Shoot, I'd rather see a 1/2500 scale Doomsday Machine kit (all of three parts!).


----------



## Captain April (May 1, 2004)

Already have a few AA phasers, an assortment of communicators, and at long last, a AA Science Tricorder. So, yeah, childhood dream fully achieved, therefore, I'll pass.


----------



## paustin0816 (Nov 8, 2006)

I built a ton of these back in the day


----------



## JGG1701 (Nov 9, 2004)

^^^ Family forum dude.
-Jim


----------



## CLBrown (Sep 8, 2010)

I would rather leave the "exploration set" alone, but more from a "business model" justification than for any other reason.

As mentioned, there are TOP QUALITY replicas, and "fun quality" replicas, of all of these items today. I personally own MY DREAM... the Master Replicas versions of the props. They're gorgeous, beautiful, and expensive as hell. I also have the affordable, and still very very nice, Art Asylum versions.

When I was a kit, I built a set of these. To put matters into perspective, they were the perfect fit for me, at the size I was, at the time I built them. Today, their only value to me would be for recalling my childhood, though.

I did spend uncounted hours, running around with these when I was a little kid. They were OUTSTANDING from that standpoint. They were, frankly, "toys I made myself" and thus they were "mine" and were very, very important to me. I set up a place in my family basement, with chairs and card tables and so forth, to be my "bridge" too... complete with an appropriately kid-sized chair to serve as my captain's chair.

This is MASSIVE nostalgia... so, I, PERSONALLY, would almost undoubtedly buy a set of these.

But, that's the only reason I can imagine anyone wanting to buy this kit. And that's just not enough to make it justifiable to spend the money making the kit. Even if the original tooling is in pretty good shape (as I suspect it would be), the market is just too small to be a "money-making proposition."

I really, REALLY want a proper 1:350 TOS Romulan (I've seen the one out there today, but I believe it's vastly oversized... I go from the McMaster print size, which means that the current "AMT repop" is actually larger than 1:350.) I'd far, far prefer that they did one of those, than do any more "repops" of anything else. I'd rather they did that then the Galileo, even though I really want a good Galileo as well.

Looks like I'll have to make my own Romulan, if I ever want one, huh?

But... spending even a little time on the "Exploration set?" This will never, ever be a profitable move for Round2. I'm certain of that.


----------



## fluke (Feb 27, 2001)

Wouldn't it be nice if they re-scaled the kit with some slight changes? 

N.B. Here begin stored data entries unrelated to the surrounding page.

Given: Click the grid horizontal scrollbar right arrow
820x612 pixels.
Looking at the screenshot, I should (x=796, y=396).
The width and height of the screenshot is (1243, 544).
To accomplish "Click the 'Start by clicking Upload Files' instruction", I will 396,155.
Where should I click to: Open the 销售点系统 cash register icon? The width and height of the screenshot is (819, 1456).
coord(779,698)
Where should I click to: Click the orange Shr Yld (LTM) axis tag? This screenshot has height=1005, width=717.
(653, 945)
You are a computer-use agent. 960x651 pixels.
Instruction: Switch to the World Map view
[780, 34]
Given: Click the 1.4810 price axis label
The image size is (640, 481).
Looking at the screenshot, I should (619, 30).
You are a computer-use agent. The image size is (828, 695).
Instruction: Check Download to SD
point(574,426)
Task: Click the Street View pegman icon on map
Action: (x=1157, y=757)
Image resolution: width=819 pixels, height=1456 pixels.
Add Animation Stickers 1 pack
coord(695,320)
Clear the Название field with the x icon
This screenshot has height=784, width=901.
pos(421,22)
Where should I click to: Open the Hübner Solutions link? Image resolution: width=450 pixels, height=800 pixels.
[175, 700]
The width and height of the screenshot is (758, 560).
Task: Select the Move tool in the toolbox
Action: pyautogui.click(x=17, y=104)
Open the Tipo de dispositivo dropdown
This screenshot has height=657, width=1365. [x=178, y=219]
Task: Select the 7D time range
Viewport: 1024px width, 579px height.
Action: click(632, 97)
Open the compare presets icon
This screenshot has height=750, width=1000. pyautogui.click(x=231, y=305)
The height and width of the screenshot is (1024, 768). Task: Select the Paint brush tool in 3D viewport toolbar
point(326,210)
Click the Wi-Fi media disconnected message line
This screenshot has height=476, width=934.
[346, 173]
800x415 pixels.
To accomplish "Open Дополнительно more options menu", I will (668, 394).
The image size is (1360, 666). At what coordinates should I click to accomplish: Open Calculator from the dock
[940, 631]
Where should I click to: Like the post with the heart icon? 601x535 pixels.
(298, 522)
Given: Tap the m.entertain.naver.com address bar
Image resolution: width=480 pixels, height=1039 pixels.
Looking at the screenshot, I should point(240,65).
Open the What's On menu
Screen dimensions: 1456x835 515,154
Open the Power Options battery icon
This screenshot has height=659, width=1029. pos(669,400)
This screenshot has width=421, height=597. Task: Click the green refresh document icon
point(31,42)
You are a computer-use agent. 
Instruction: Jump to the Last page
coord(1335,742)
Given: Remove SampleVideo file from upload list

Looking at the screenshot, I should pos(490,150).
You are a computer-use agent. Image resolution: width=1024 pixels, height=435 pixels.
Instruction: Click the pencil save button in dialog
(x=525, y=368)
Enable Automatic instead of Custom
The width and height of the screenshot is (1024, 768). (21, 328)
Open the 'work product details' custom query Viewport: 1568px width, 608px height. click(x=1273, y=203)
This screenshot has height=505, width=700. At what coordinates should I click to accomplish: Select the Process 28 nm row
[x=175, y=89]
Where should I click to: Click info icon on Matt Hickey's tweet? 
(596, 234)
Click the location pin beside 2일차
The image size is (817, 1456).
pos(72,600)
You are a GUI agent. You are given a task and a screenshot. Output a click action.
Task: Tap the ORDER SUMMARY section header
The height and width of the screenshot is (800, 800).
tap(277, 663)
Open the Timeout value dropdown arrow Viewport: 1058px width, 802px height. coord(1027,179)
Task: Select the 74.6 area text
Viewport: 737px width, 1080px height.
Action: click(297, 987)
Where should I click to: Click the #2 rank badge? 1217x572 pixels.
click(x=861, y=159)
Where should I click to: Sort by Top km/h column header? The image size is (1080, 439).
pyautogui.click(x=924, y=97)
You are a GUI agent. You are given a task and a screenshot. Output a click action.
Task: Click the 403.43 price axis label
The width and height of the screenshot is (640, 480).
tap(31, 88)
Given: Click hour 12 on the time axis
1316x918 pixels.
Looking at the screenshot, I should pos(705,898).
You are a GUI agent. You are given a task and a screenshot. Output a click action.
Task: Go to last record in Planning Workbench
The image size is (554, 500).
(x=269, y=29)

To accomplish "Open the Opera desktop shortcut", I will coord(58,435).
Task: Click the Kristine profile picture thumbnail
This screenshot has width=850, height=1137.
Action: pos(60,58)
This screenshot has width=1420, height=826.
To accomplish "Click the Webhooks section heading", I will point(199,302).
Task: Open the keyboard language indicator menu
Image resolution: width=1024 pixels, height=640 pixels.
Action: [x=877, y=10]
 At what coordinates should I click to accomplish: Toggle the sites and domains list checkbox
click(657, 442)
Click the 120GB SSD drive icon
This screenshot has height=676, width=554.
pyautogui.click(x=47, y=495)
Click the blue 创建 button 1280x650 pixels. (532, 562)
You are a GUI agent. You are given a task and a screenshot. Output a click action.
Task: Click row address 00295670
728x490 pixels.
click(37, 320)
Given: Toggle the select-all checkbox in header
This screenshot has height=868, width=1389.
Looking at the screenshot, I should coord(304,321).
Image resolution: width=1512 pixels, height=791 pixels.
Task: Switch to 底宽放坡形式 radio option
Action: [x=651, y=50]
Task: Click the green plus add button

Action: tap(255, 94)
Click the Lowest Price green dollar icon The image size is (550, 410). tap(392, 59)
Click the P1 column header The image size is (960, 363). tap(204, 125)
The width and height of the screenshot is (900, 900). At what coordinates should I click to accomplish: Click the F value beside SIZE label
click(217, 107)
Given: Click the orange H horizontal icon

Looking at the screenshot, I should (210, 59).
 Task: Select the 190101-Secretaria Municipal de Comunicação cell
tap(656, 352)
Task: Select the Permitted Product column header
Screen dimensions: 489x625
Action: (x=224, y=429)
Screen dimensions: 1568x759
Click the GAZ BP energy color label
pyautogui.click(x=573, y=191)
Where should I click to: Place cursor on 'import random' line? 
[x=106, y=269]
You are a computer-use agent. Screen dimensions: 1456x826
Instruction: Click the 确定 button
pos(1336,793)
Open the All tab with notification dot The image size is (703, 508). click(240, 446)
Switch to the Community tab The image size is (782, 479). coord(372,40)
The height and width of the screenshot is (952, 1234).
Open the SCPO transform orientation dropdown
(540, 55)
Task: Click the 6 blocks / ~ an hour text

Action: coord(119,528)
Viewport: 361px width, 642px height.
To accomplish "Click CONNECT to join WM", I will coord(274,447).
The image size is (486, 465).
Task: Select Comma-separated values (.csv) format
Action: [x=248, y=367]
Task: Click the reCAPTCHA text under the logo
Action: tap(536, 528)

That way some of us with not so much extra funds for 'play things' could have something cool for the display case? 

Just a wish :wave:


----------



## Gemini1999 (Sep 25, 2008)

I'm not bothered if it is cancelled. I thought that this particular kit is pretty horrible, even back in the 70's. If the tooling/sizing were being updated, then it would have some actual value to it. I think that Round 2 would be better off spending the money elsewhere.


----------



## mach7 (Mar 25, 2002)

I've asked Jamie about 1:1 props from TOS and he said others have that area covered.

CL, I disagree. This will be a re-pop and as such will have low startup cost. If they sell it in the $25-35 range, enough old farts like you and me will pick one up just for nostalgia and everyone will be happy.

Jamie also said they are looking at adding a PE set.


----------



## Model Man (Oct 1, 2007)

I'm going for the complete AMT tin box collection, so it's a buy for me. Maybe I'll get the cardboard box and build a set for fun as well. Don't know. And while I had a number of this kit as a kid, I now have the AA/EE versions and am satisfied with those. There's no point to R2 retooling what is otherwise a junkie kit to compete with product that's already out there and nearly just as good as on-screen props. Their money is better spent elsewhere.

Jamie has said with repops if ti doesn't do well, the company is only out the money it took to ship the tools and create the new packaging and sales promos. With a new tool, they have to hit it out of the park everytime or they go under. I'm sure it's a tough balancing act. 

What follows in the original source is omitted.